Top of LISTED ENTRIES

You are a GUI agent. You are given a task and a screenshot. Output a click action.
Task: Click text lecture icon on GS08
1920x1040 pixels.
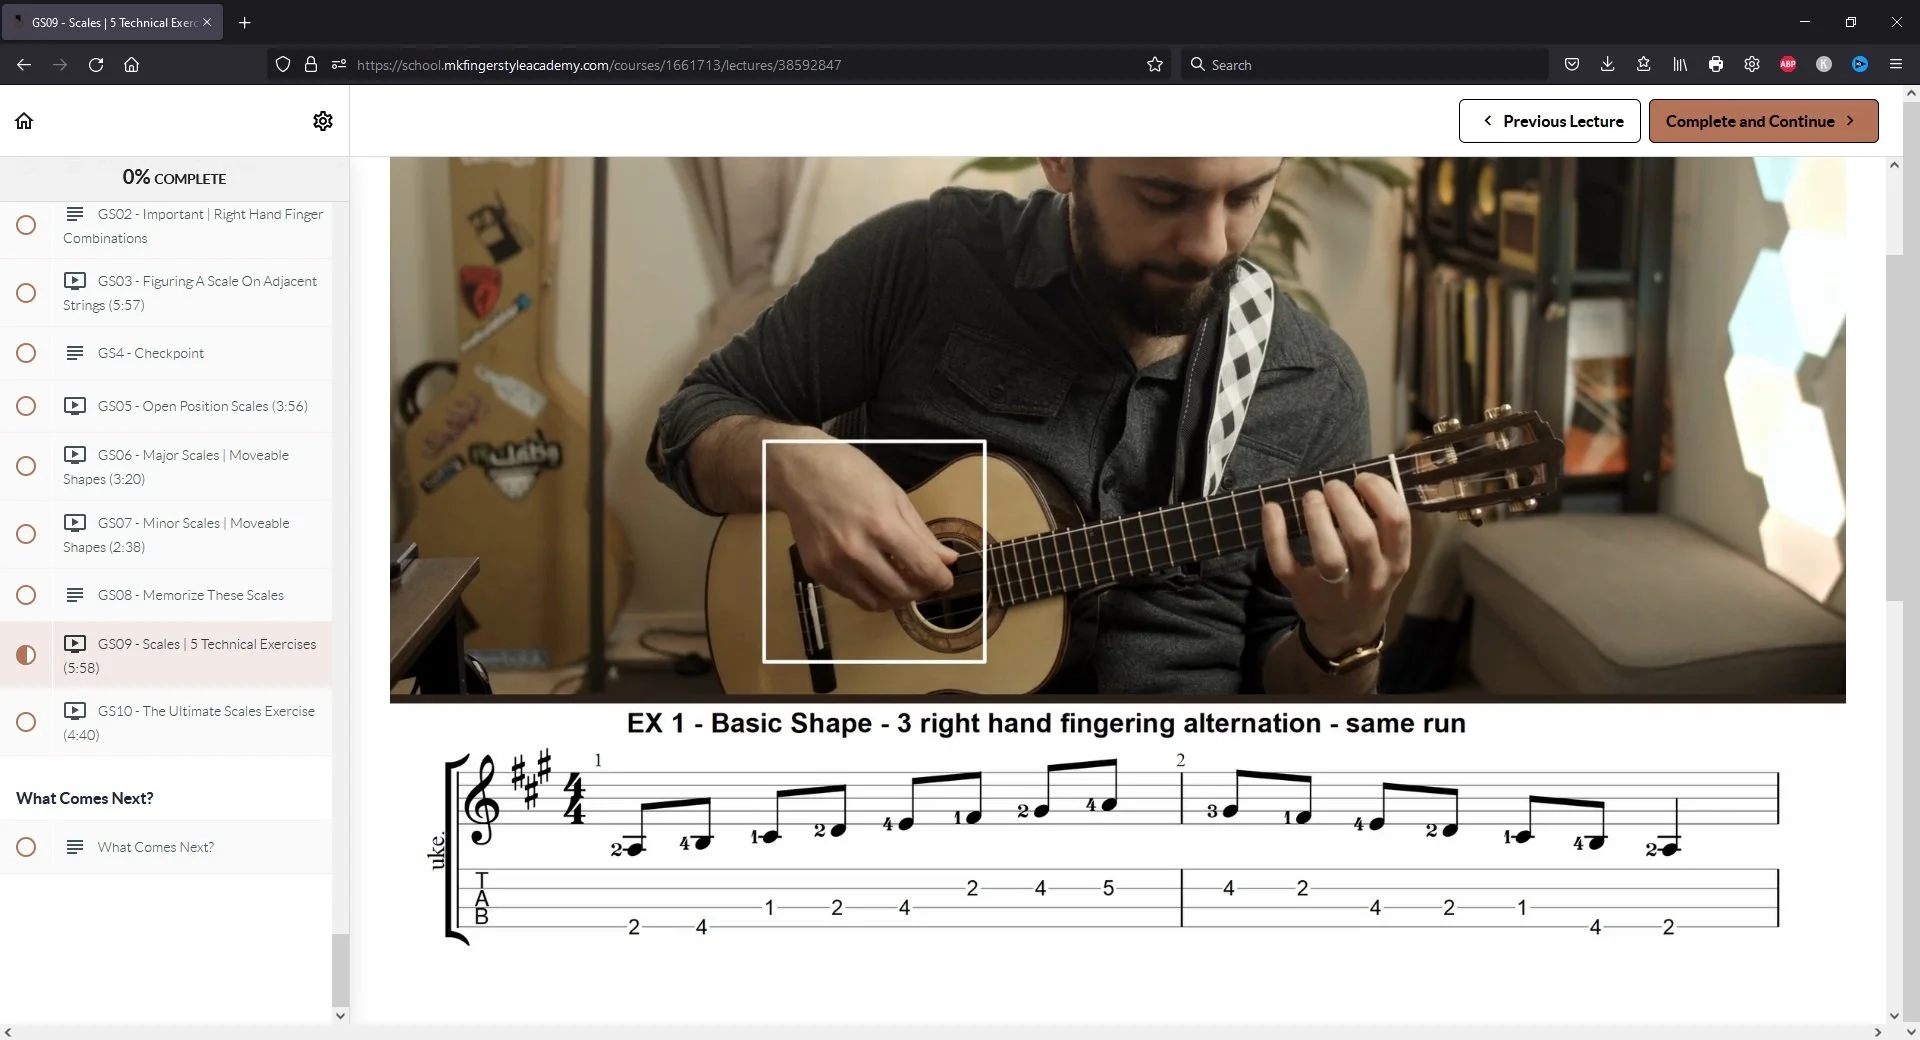[x=74, y=595]
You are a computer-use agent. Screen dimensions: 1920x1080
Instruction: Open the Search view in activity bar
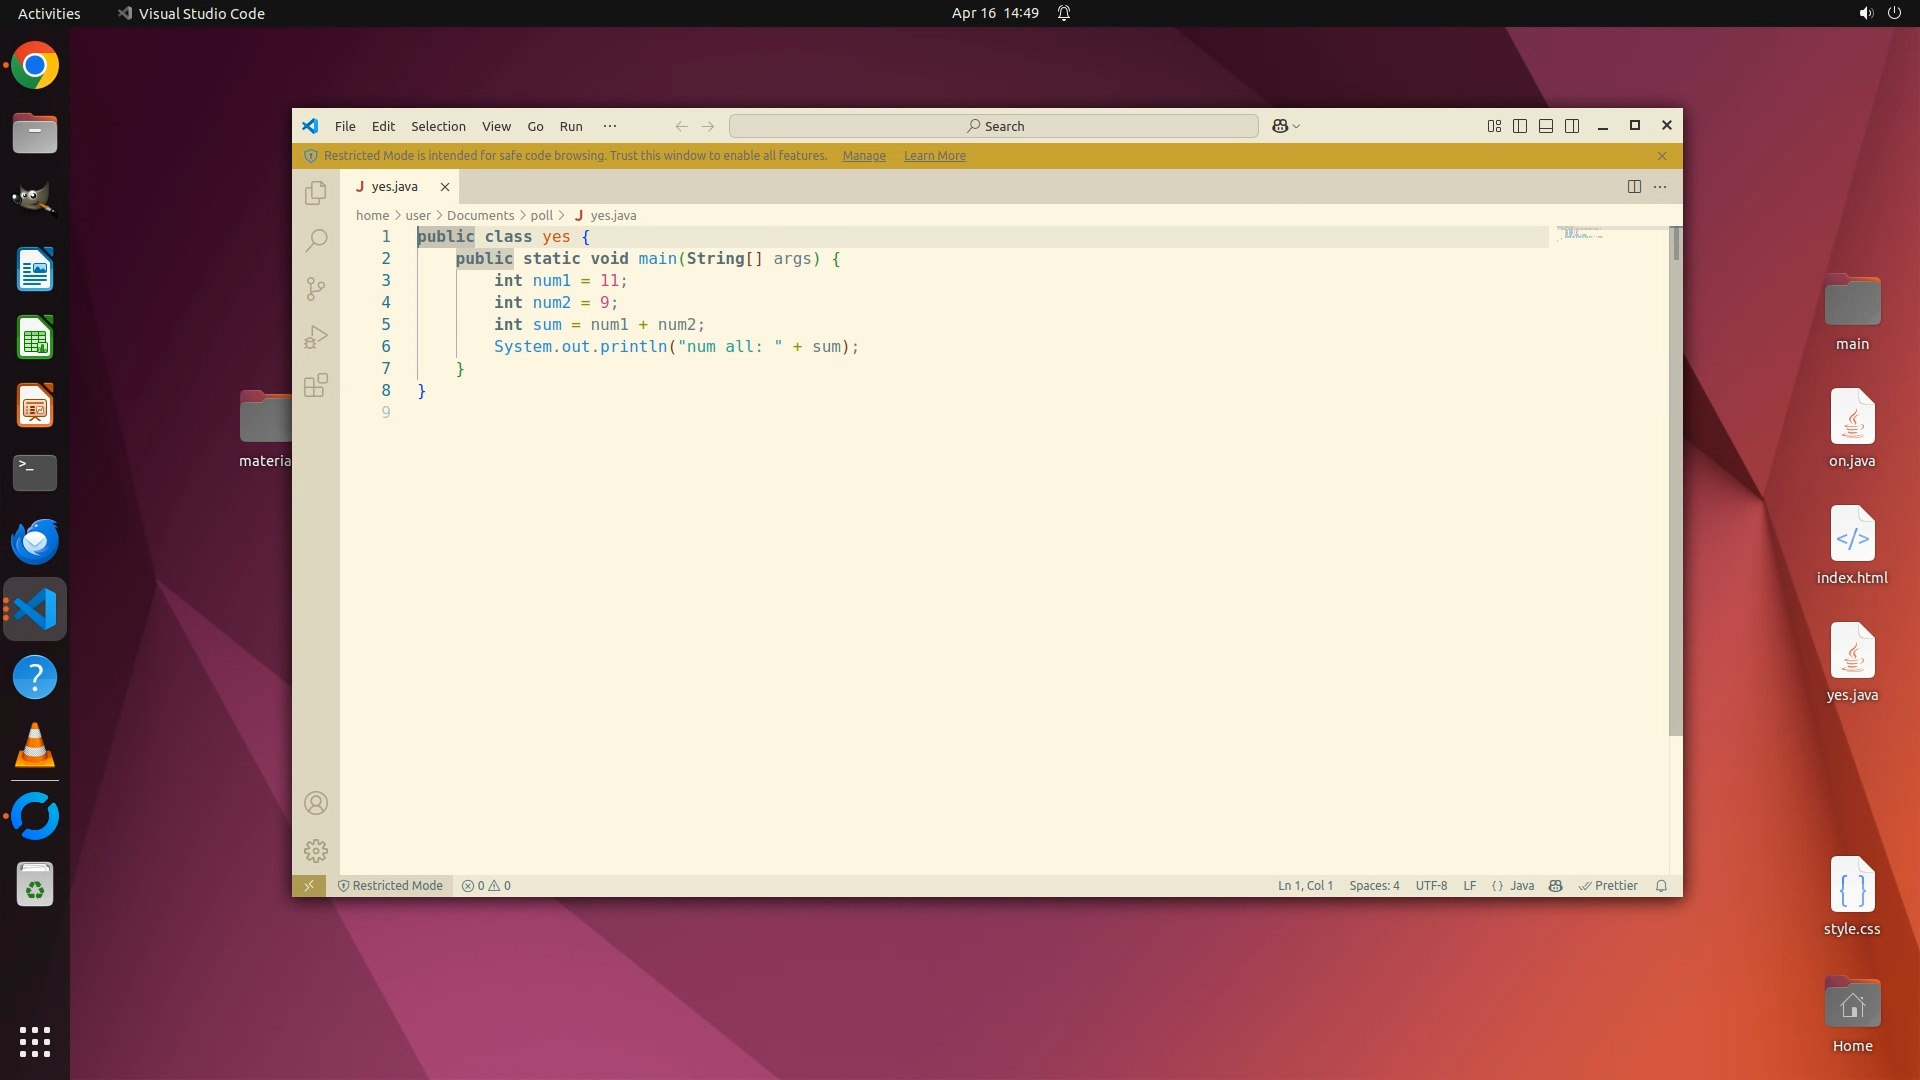point(316,240)

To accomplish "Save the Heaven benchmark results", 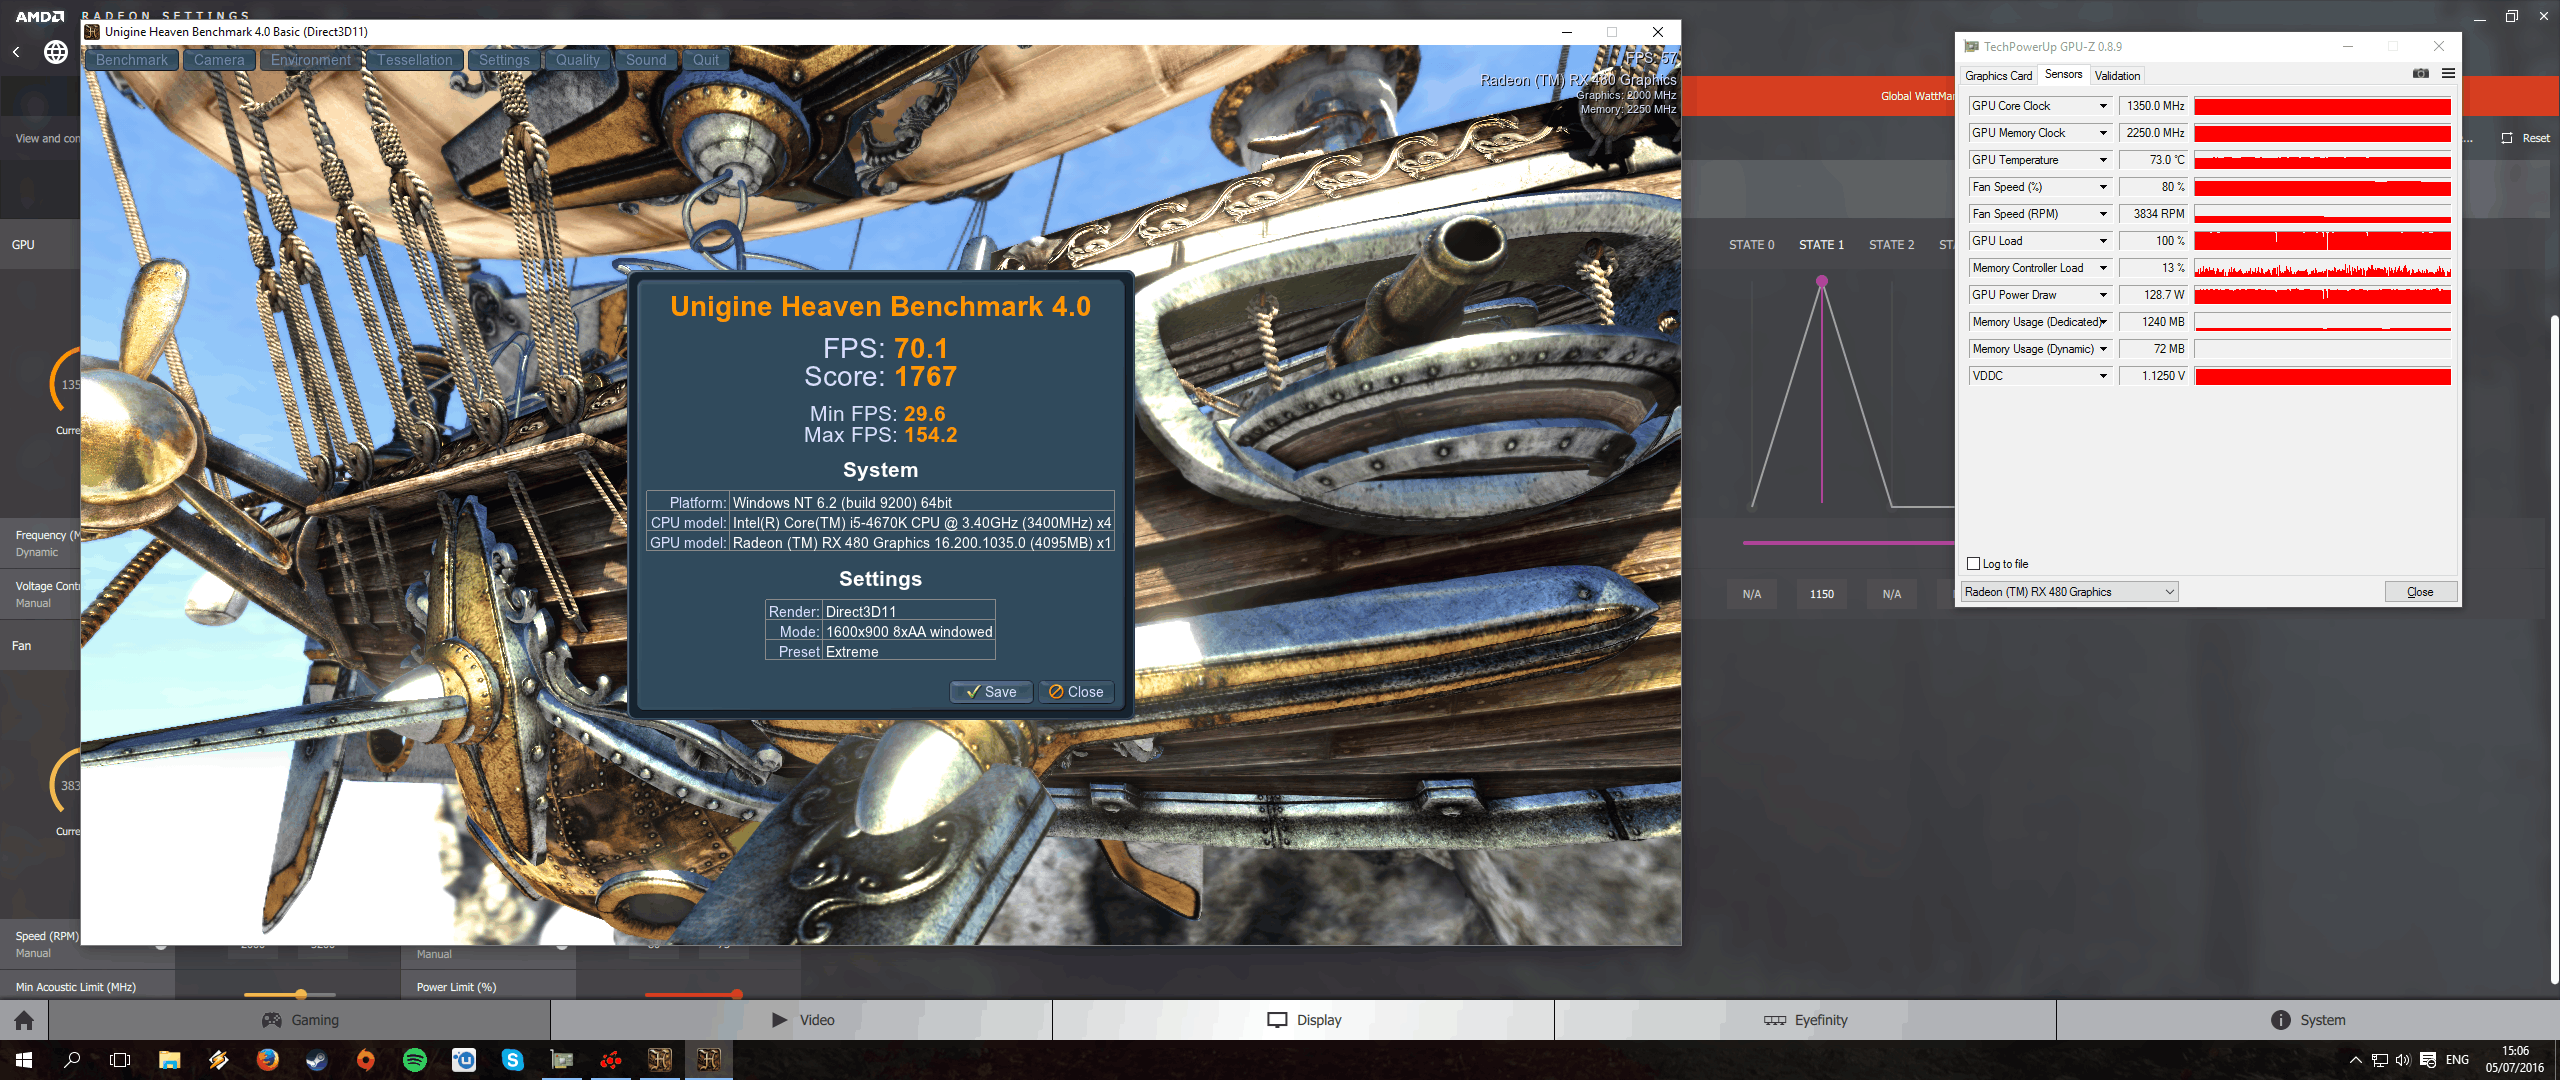I will click(991, 692).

Bottom of LISTED ENTRIES

For the records above, count the lines that contain the word "agent" and give only that number.

TASK SOLUTION — 2